Malaysia’s official stance on LGBT issues has long been unequivocal and unforgiving, but it doesn’t mean that change isn’t on the horizon, especially at grassroots level.
In Malaysia, it’s no secret that you could be imprisoned for sodomy, convicted for cross-dressing, and thrown into ‘anti-gay’ camps for ‘effeminate’ behavior. The Penal Code 377 explicitly forbids sodomy and ‘carnal intercourse against the order of nature,’ and former Prime Minister Najib Razak has compared LGBT groups to Islamic State terrorists for influencing the nation’s youth.
With such unambiguous hostility towards the LGBT community, it’s no wonder they have gone underground or decided to find repose elsewhere.
When asked if the situation in Malaysia is getting any better, a 25-year-old citizen, who does not wish to be named said: “Yes and no. The younger generations who are more exposed to global news are more okay with it now, but the growing number of extremists in Malaysia can be quite worrying for me too.”

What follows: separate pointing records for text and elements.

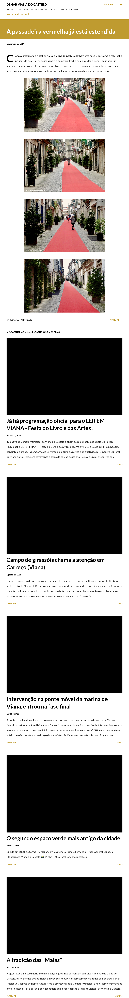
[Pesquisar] (108, 4)
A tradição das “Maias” (34, 960)
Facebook (24, 13)
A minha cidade (24, 320)
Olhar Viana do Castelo (27, 4)
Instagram (12, 13)
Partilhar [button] (114, 320)
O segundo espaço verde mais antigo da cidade (63, 838)
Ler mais (118, 464)
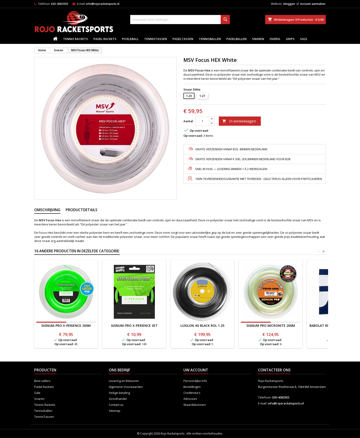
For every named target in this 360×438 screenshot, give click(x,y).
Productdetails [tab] (81, 209)
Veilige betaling (119, 393)
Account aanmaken (312, 4)
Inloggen (289, 4)
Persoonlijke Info (195, 381)
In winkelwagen (239, 121)
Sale (303, 39)
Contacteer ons (274, 370)
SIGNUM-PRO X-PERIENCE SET (134, 325)
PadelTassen (182, 39)
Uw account (195, 370)
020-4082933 (59, 4)
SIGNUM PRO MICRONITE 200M (270, 325)
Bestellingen (192, 387)
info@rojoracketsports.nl (102, 4)
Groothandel (118, 399)
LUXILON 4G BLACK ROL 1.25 (202, 325)
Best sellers (42, 381)
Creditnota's (191, 393)
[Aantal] (202, 121)
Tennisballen (210, 39)
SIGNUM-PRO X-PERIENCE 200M (66, 325)
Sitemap (114, 411)
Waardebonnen (194, 405)
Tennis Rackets (75, 39)
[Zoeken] (180, 19)
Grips (290, 39)
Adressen (190, 399)
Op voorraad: (193, 136)
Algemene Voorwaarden (126, 387)
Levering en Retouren (124, 381)
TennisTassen (155, 39)
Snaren (258, 39)
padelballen (236, 39)
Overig (275, 39)
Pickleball (130, 39)
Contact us (116, 405)
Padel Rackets (104, 39)
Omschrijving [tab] (47, 209)
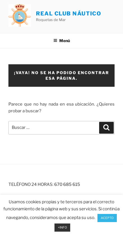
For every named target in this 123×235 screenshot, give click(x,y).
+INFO (62, 227)
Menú (61, 40)
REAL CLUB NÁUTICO (68, 13)
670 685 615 (67, 184)
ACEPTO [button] (107, 218)
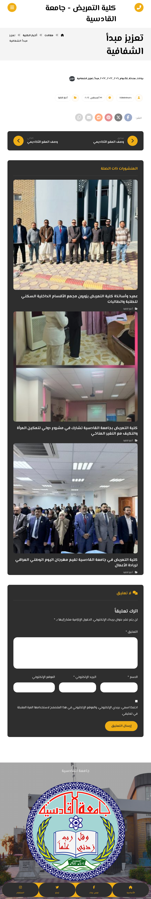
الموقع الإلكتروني (43, 677)
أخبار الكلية (63, 98)
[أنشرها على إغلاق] (118, 117)
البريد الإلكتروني (84, 677)
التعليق (132, 632)
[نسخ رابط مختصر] (79, 117)
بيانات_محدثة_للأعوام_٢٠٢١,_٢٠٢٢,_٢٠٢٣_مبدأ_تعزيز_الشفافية (110, 79)
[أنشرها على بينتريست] (108, 117)
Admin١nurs (125, 98)
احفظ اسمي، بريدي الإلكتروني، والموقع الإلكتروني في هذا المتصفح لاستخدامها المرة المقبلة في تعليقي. (77, 710)
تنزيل (72, 79)
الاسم (133, 677)
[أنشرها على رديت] (99, 117)
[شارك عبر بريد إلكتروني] (89, 117)
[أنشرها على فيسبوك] (128, 117)
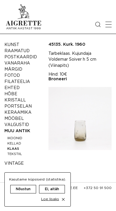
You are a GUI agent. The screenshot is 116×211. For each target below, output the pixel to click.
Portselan (18, 106)
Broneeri (57, 79)
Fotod (12, 75)
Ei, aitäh (52, 189)
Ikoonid (14, 138)
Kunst (11, 45)
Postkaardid (20, 57)
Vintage (14, 163)
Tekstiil (14, 154)
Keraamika (17, 112)
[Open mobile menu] (108, 24)
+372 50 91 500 (98, 188)
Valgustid (16, 125)
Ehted (12, 88)
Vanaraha (17, 63)
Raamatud (17, 51)
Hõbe (10, 94)
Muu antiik (17, 131)
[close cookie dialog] (63, 199)
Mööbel (14, 118)
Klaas (13, 148)
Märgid (13, 69)
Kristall (15, 100)
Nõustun (23, 189)
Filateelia (17, 82)
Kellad (14, 143)
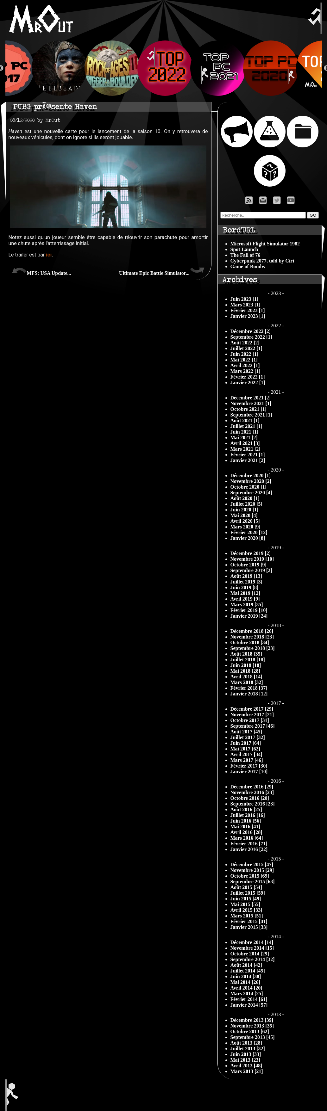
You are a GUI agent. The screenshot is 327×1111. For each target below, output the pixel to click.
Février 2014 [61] (248, 999)
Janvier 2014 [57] (249, 1005)
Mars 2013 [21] (246, 1071)
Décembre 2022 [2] (250, 331)
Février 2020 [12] (248, 532)
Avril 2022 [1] (245, 365)
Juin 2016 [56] (245, 821)
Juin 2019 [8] (244, 587)
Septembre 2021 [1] (251, 414)
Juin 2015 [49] (245, 898)
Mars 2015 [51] (246, 915)
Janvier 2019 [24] (249, 616)
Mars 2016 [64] (246, 838)
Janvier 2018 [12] (249, 693)
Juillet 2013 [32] (247, 1048)
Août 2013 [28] (246, 1043)
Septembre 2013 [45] (252, 1037)
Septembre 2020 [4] (251, 492)
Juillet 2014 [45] (247, 970)
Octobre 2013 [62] (249, 1031)
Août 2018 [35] (246, 654)
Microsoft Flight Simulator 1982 (265, 243)
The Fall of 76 (245, 255)
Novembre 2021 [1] (250, 403)
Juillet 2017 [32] (247, 737)
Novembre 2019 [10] (252, 559)
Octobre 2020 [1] (248, 487)
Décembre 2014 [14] (252, 942)
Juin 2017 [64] (245, 743)
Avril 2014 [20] (246, 988)
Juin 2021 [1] (244, 432)
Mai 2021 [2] (244, 437)
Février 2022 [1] (247, 377)
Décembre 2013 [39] (252, 1020)
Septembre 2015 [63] (252, 881)
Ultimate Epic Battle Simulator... (162, 271)
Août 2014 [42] (246, 965)
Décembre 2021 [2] (250, 397)
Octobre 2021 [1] (248, 409)
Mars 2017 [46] (246, 760)
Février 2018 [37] (248, 688)
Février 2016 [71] (248, 843)
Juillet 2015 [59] (247, 893)
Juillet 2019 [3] (246, 581)
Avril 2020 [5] (245, 521)
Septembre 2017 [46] (252, 726)
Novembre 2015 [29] (252, 870)
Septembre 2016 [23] (252, 803)
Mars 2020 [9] (245, 526)
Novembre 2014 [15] (252, 948)
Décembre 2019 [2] (250, 553)
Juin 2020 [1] (244, 509)
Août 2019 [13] (246, 576)
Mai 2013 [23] (245, 1060)
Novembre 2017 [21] (252, 714)
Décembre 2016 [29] (252, 786)
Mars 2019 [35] (246, 604)
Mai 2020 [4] (244, 515)
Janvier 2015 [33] (249, 927)
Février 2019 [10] (248, 610)
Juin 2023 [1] (244, 299)
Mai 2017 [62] (245, 748)
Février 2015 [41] (248, 921)
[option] (163, 68)
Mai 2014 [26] (245, 982)
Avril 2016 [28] (246, 832)
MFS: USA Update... (41, 271)
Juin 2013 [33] (245, 1054)
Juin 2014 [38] (245, 976)
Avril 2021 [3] (245, 443)
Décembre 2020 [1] (250, 475)
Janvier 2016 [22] (249, 849)
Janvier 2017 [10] (249, 771)
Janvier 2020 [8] (247, 538)
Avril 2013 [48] (246, 1065)
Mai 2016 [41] (245, 826)
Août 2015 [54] (246, 887)
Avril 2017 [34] (246, 754)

Indeed, it seems as though there is a growing militantism and more ‘well-meaning’ efforts to lead the ‘stray’ back to the ‘straight’ path. In 2017, an 18-year-old boy was burned and beaten to death for being a pondan (a derogatory term for a transgender person), a 26-year-old transgender woman was knifed and shot dead a few months later, and a local newspaper recently published a ‘checklist’ on identifying potential gay and lesbian people.
But just because the conversation is suppressed, doesn’t mean that it’s non-existent. Social media star Arwind Kumar has released a video in response to Sinar Harian’s ‘checklist’, saying: “It’s so disappointing to see how people actually waste time posting articles like this on newspapers instead of spreading actual awareness, actual education, which can actually save the lives of many out there.”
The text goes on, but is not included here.